Small quakes at Parkfield provide clues to big ones

February 17, 1995

By Diane LaMacchia, DMLaMacchia@LBL.gov

Data from a network of seismic sensors along the Parkfield stretch of the San Andreas fault is providing important insight into the nature of earthquake cycles.

Earth scientists from LBL and UC Berkeley report that small earthquakes, which have been steadily occurring along the central 25-km stretch of the Parkfield fault zone (northeast of San Luis Obispo), are increasing in frequency and depth and are moving outside of their characteristic clusters.

"For the first time," says Thomas McEvilly of LBL's Earth Sciences Division, "we are seeing something systematic in the process that we presume is the nucleation [initiation] of a magnitude six earthquake."

At the San Andreas fault, two great slabs of the Earth's crust--the Pacific plate and the North American plate--generate seismic activity as they slip past each other. The Parkfield fault zone is the subject of a number of scientific studies because of the magnitude-six earthquakes that have occurred there regularly for more than a hundred years. Based on historical records from 1857 to 1966, the quakes typically happen every 20 to 30 years, but can come as early as 12 years or as late as 32 years after the previous one. Another magnitude-six quake is expected at Parkfield within the next few years.

Since 1987, scientists from LBL and UCB have run a precision high-resolution seismic network at Parkfield. It involves 10 boreholes, each 200 to 300 meters deep, and containing a set of three sensors cemented at the bottom. With these sensors, several thousand seismic events have been recorded over the years. The results have been analyzed at LBL's Center for Computational Seismology.
▬▬▬▬▬▬
TASKS AND EXERCISES:
1. Reproduce word for word the stretch of the Parkfield article from "At the San Andreas" through "next few years.".
2. Summarize the Parkfield article in two sentences.
3. Translate this sentence from the Parkfield article into Spanish: "Since 1987, scientists from LBL and UCB have run a precision high-resolution seismic network at Parkfield."
Work only from the Parkfield article above.
▬▬▬▬▬▬
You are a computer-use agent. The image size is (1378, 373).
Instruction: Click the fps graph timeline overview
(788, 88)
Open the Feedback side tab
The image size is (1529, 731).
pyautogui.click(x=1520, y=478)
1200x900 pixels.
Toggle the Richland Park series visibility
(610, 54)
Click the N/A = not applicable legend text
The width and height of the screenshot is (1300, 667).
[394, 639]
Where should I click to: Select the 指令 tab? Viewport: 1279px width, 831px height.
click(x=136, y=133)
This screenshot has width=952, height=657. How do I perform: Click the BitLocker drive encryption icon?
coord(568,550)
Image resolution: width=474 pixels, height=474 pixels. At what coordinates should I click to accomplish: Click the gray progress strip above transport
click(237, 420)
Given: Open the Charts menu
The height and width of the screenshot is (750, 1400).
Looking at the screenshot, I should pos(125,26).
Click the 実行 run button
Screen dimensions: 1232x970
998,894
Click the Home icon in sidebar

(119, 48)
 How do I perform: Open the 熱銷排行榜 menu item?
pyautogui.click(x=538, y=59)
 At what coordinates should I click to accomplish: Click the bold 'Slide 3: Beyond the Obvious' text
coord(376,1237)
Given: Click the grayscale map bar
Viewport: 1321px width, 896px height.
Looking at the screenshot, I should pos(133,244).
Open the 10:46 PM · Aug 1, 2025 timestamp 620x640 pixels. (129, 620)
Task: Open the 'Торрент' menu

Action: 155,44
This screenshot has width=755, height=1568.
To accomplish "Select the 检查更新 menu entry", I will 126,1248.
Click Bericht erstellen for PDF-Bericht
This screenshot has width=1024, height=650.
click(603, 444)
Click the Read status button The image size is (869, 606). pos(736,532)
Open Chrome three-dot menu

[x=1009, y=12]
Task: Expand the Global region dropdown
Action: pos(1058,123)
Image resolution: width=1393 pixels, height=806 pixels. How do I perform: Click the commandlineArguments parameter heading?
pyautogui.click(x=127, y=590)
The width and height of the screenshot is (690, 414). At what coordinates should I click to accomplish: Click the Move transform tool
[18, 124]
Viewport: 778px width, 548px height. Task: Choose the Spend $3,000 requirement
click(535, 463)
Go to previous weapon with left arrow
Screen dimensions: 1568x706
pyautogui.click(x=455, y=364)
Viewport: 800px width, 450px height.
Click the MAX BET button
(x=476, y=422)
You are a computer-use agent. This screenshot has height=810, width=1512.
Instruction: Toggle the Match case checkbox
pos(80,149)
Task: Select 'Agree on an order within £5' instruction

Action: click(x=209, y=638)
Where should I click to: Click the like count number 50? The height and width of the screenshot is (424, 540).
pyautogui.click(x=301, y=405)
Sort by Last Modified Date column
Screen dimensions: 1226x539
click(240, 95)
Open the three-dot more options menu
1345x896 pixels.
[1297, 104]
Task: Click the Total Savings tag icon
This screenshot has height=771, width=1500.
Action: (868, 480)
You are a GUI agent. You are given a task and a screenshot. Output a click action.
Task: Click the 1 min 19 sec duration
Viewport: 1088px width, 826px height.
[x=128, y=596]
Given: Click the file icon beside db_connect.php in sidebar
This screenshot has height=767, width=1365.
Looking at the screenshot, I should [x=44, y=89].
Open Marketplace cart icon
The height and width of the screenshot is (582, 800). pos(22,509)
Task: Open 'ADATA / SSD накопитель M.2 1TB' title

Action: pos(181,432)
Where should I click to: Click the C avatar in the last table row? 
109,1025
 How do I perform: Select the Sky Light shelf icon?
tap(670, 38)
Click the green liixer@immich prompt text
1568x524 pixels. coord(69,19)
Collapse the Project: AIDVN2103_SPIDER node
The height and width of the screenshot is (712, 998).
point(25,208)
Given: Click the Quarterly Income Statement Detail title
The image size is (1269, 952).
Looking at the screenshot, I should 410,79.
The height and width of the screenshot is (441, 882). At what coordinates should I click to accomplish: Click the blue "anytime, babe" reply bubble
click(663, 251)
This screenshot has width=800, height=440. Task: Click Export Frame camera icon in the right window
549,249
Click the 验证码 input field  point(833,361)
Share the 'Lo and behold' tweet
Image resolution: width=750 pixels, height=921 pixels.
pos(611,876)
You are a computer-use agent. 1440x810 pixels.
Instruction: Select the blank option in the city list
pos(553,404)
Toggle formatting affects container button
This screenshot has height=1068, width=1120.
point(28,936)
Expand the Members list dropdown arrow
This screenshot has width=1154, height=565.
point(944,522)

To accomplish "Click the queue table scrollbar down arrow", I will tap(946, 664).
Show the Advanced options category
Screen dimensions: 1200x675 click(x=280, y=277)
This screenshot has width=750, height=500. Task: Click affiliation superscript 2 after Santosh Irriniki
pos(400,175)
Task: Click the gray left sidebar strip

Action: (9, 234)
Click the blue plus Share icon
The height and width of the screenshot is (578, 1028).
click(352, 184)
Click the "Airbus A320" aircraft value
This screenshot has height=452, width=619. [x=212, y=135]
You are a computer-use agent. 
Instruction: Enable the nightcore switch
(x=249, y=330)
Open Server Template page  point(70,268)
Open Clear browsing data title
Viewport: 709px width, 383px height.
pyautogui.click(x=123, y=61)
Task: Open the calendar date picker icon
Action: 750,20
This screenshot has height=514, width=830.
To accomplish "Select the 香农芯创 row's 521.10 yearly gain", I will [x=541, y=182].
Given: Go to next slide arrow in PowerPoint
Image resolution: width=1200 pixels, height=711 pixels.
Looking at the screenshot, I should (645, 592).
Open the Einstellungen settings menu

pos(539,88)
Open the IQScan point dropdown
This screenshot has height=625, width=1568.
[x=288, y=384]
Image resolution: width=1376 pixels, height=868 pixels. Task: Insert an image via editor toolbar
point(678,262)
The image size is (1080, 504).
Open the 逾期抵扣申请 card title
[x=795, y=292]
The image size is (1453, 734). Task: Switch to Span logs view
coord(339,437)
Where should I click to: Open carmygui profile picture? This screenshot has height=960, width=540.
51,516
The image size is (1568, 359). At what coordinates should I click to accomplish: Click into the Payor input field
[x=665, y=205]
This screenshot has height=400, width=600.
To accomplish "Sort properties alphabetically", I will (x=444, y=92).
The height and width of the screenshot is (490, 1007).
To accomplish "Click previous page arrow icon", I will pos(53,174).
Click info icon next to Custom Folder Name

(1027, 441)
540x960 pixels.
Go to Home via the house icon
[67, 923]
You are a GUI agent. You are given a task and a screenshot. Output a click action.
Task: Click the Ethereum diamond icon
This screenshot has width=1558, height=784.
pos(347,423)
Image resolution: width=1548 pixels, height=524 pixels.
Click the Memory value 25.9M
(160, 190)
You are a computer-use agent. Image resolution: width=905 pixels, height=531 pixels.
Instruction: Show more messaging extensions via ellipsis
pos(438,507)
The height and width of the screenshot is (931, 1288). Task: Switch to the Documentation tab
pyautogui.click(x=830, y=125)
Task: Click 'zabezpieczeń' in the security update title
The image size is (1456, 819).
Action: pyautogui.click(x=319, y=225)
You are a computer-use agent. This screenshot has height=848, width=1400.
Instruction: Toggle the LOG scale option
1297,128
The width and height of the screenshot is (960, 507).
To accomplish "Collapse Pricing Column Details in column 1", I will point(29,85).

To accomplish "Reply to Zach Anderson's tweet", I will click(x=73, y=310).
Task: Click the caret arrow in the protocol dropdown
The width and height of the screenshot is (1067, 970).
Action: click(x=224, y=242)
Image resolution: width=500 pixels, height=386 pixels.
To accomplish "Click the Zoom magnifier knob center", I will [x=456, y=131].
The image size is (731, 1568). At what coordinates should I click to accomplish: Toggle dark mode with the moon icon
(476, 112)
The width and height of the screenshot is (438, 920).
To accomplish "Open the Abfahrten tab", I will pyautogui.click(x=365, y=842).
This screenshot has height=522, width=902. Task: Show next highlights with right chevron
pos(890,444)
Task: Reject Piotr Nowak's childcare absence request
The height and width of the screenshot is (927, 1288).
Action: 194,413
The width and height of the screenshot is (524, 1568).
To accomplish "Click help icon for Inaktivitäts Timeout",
▬▬▬▬▬▬
TASK SOLUTIONS:
1.
At the San Andreas fault, two great slabs of the Earth's crust--the Pacific plate and the North American plate--generate seismic activity as they slip past each other. The Parkfield fault zone is the subject of a number of scientific studies because of the magnitude-six earthquakes that have occurred there regularly for more than a hundred years. Based on historical records from 1857 to 1966, the quakes typically happen every 20 to 30 years, but can come as early as 12 years or as late as 32 years after the previous one. Another magnitude-six quake is expected at Parkfield within the next few years.

2. Scientists from LBL and UC Berkeley report that small earthquakes along the central Parkfield stretch of the San Andreas fault are increasing in frequency and depth and moving outside their characteristic clusters. They presume this is the nucleation of a magnitude-six quake, a type that has struck Parkfield regularly for more than a hundred years and has been monitored since 1987 by a borehole seismic network that has recorded several thousand events.

3. Desde 1987, científicos del LBL y de la UCB han operado una red sísmica de precisión y alta resolución en Parkfield.